# Available data
>>>>

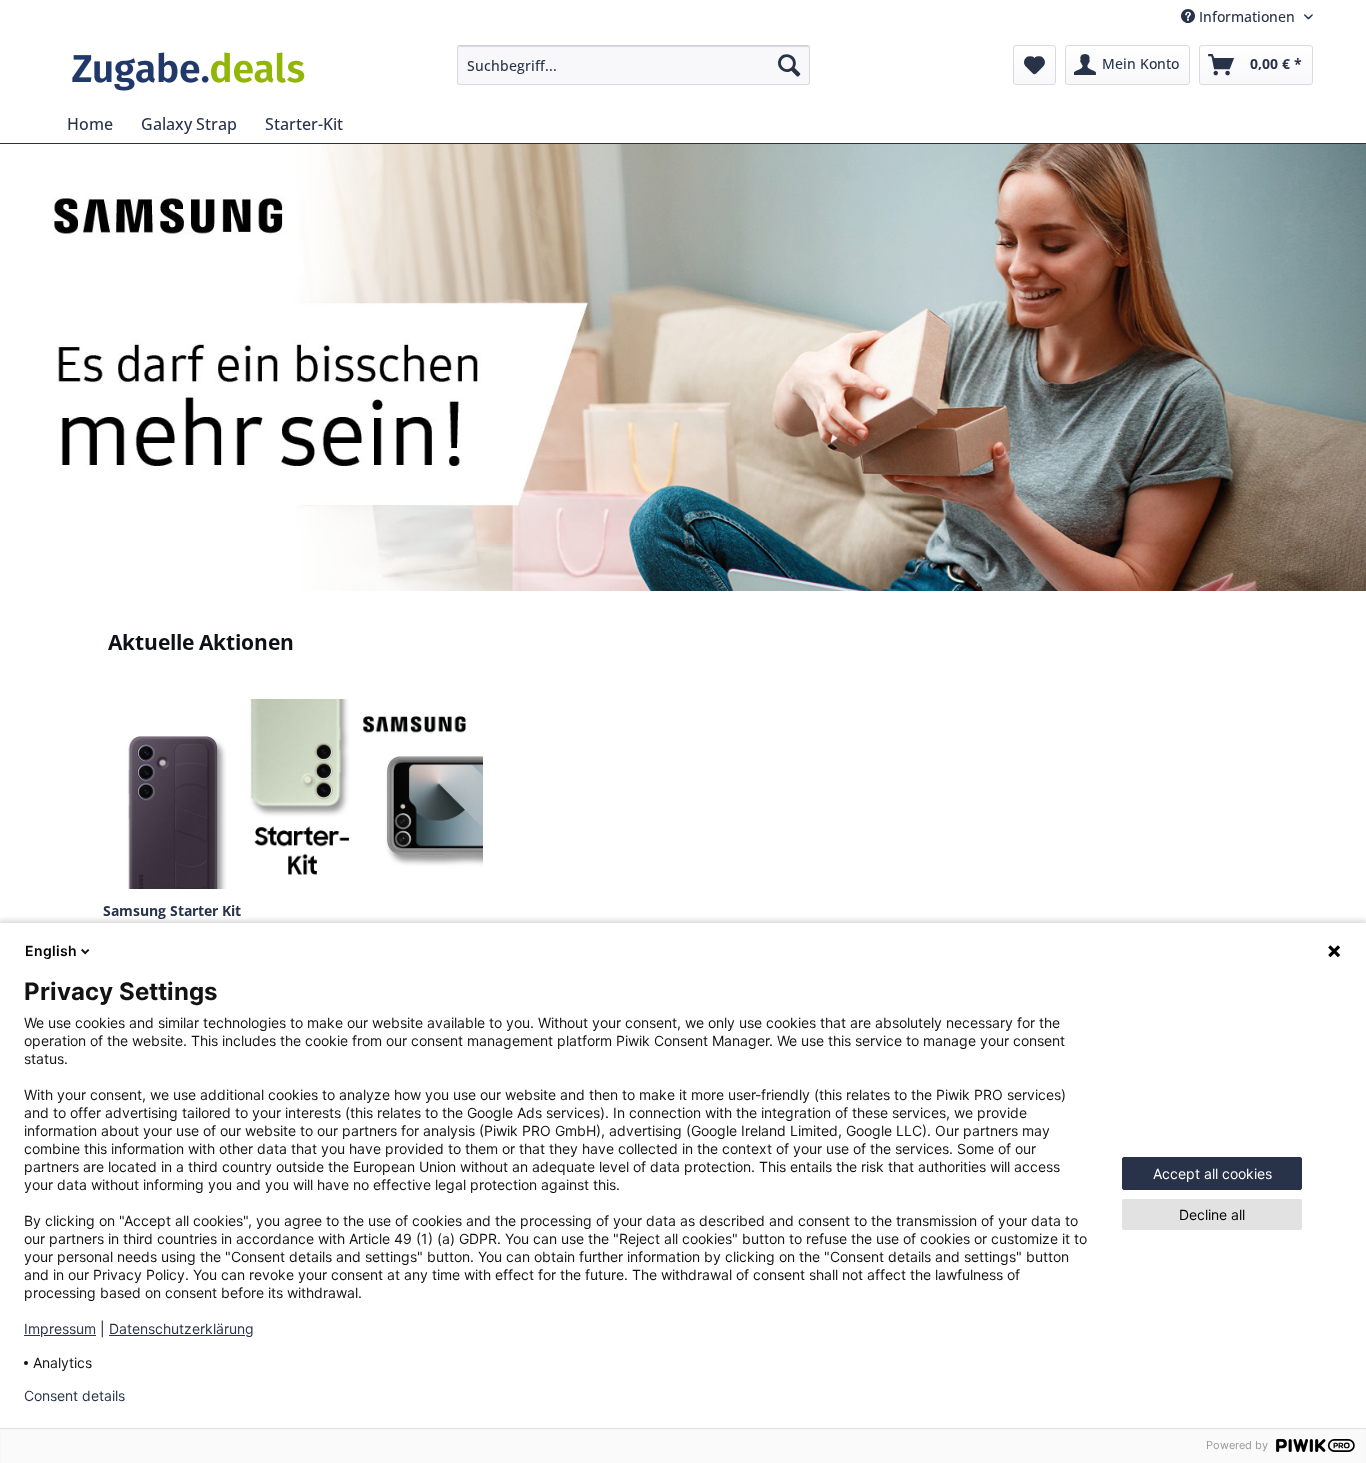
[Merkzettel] (1034, 65)
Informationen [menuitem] (1247, 16)
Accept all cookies (1212, 1173)
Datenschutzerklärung (181, 1328)
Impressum (60, 1328)
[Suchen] (789, 65)
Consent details (74, 1396)
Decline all (1212, 1214)
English (51, 950)
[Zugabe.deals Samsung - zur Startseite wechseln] (188, 70)
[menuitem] (633, 65)
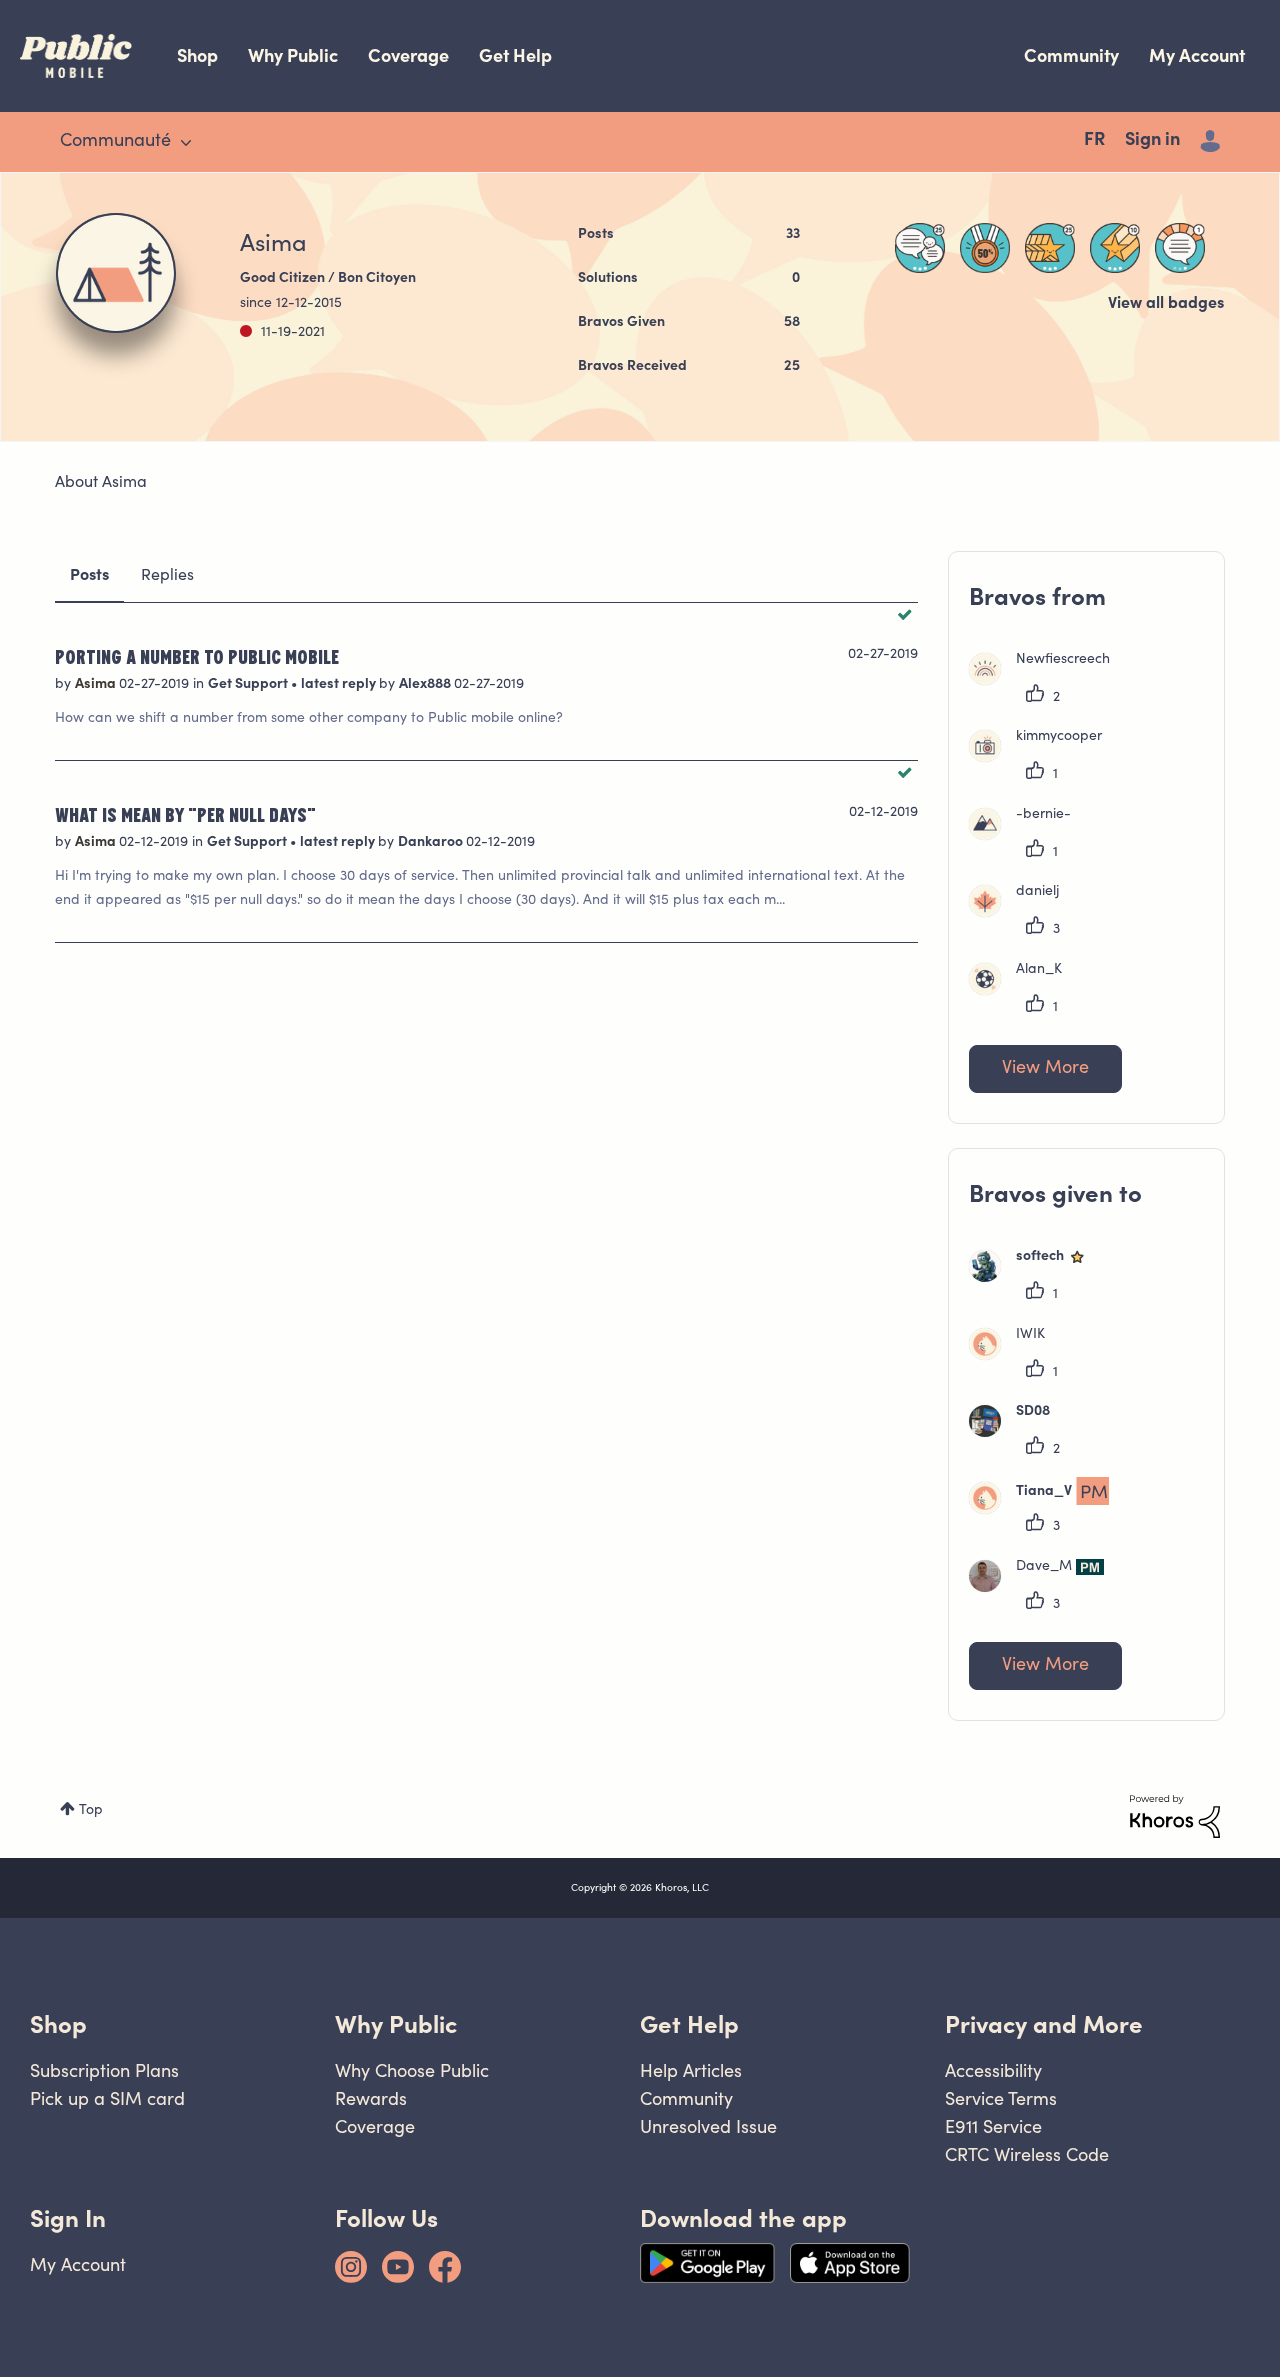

<<<<

# What is being asked
Beginning with the line that contains "Informationen [menuitem] (1247, 16)", output each line of the material above through the last one exactly as it stands. Do not include the pictures.

# Output of the task
Informationen [menuitem] (1247, 16)
Accept all cookies (1212, 1173)
Datenschutzerklärung (181, 1328)
Impressum (60, 1328)
[Suchen] (789, 65)
Consent details (74, 1396)
Decline all (1212, 1214)
English (51, 950)
[Zugabe.deals Samsung - zur Startseite wechseln] (188, 70)
[menuitem] (633, 65)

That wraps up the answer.